Electra Investment Trust PLC
1 March 2000
Electra Investment Trust
AGM Chairman's Statement
Michael Stoddart, the Chairman of Electra Investment Trust will make the
following statement at the Howard Hotel, 12 Temple Place WC2R 2PR at 12 noon
today
'As I set out in the Chairman's statement in the annual report and accounts,
the year to 30 September, 1999 was one of substantial change for Electra and
its shareholders. These changes have resulted in Electra pursuing a
strategy of creating value for shareholders through the successful
realisation of Electra's investment portfolio and by returning capital to
shareholders. The start of this process was in April 1999 when a tender
offer for 40 per cent. of the then share capital of the company at £7.86 per
share was completed. I am pleased to confirm that realisations since the
time of this tender offer have already resulted in the substantial repayment
of the borrowings which were raised to fund this tender offer. Net bank
borrowings have been reduced to £110 million at 29 February 2000 and the
Board anticipates that net borrowings will have been eliminated by the
middle of the year.
As a result of this continued satisfactory progress in realising the
portfolio and consistent with Electra's strategy, the Board has been
developing plans for a further return of capital to shareholders.
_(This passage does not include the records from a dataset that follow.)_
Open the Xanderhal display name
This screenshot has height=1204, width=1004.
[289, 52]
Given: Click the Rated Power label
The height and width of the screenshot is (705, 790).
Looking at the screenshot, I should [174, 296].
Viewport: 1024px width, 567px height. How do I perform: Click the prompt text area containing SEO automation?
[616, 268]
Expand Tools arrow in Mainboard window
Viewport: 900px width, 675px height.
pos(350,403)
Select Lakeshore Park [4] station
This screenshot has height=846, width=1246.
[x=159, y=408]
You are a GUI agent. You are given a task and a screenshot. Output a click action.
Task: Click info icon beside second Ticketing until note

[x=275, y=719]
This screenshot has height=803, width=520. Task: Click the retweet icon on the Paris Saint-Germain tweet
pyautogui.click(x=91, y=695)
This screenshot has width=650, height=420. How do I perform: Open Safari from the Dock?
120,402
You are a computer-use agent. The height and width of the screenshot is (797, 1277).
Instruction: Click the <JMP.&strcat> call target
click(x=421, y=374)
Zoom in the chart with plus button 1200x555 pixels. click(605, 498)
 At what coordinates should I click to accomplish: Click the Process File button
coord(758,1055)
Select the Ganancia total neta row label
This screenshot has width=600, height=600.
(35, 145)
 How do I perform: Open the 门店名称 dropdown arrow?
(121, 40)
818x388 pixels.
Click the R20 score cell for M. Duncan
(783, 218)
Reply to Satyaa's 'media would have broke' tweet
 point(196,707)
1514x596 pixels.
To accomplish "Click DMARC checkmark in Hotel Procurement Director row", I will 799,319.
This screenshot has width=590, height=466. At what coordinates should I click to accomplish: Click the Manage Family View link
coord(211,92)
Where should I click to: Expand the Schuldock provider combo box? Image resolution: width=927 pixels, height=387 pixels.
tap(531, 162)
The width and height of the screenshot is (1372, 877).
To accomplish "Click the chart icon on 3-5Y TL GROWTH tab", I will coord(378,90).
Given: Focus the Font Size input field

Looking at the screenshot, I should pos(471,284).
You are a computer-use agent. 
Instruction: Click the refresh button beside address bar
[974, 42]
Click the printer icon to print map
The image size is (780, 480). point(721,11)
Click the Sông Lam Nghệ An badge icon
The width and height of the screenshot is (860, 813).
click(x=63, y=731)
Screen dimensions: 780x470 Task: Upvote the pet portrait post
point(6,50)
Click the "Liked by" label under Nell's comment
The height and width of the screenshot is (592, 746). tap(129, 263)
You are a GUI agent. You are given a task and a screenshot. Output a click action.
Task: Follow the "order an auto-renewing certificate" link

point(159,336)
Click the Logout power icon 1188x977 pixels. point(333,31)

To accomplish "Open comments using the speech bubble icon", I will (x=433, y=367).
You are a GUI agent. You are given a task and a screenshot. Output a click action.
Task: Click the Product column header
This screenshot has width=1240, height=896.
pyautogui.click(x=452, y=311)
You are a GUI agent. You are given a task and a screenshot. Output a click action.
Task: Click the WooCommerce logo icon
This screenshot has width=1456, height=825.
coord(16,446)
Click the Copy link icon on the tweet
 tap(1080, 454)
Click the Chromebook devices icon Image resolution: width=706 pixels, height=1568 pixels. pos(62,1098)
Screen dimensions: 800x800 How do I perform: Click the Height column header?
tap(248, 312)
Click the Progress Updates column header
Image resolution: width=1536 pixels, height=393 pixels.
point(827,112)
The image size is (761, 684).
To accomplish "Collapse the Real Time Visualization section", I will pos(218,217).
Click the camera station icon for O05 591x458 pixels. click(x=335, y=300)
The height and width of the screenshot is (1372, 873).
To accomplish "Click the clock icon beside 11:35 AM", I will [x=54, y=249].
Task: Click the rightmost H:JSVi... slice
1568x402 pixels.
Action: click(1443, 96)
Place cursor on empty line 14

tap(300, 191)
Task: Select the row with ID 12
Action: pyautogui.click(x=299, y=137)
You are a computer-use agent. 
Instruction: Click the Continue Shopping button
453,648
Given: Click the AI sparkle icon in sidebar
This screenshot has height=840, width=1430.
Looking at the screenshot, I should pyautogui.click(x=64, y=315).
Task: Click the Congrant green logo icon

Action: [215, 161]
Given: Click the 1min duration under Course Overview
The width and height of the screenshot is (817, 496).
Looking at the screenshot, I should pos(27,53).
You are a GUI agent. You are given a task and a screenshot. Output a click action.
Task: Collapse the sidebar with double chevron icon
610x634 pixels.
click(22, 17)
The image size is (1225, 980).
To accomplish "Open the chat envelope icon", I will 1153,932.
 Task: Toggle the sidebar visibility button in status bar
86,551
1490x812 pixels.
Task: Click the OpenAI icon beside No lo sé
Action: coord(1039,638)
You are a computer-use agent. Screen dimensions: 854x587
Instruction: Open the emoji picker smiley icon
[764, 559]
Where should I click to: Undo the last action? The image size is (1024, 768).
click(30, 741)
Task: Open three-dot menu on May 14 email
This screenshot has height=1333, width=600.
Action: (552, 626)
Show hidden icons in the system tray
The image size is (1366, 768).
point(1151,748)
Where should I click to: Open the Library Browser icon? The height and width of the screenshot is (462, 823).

I am
therefore pleased to announce that, assuming continued satisfactory progress
in realising investments, it is the Board's current intention to announce
the return of approximately a further £250 million of capital alongside
Electra's results to 31 March 2000. This is expected to be towards the end
of May 2000, with completion by the end of June. It is intended that this
return of capital be effected by way of a tender offer, at a price
equivalent to the then net asset value per share of the trust. In addition,
the Board is seeking at this meeting to renew the general authority to buy
back shares to enable Electra to take advantage from time to time of market
opportunities to buy in additional capital. The level of share purchases
made under this authority will, however, depend on future realisations and
cashflows.
The Board is aware that the tender offer mechanism may not be attractive to
some private shareholders who sell their shares. Shareholders may recall
that taxable gains received under the tender offer may be taxable as income
in the hands of certain private shareholders rather than as capital. Whilst
the Board cannot give advice in relation to the taxation affairs of
shareholders, those shareholders who wish to realise part of their holding
in Electra without risking additional income tax, may do so by selling their
shares in the market in the usual way rather than participating in the
tender offer. To assist such shareholders the Board intends to make
available at the time of the tender offer a facility provided by Cazenove
through which they can sell their shares in the market at attractive
commission rates. Shareholders are reminded that there is no obligation on
them to tender any of their shares. The Board remains confident as to the
long term prospects for realising the portfolio.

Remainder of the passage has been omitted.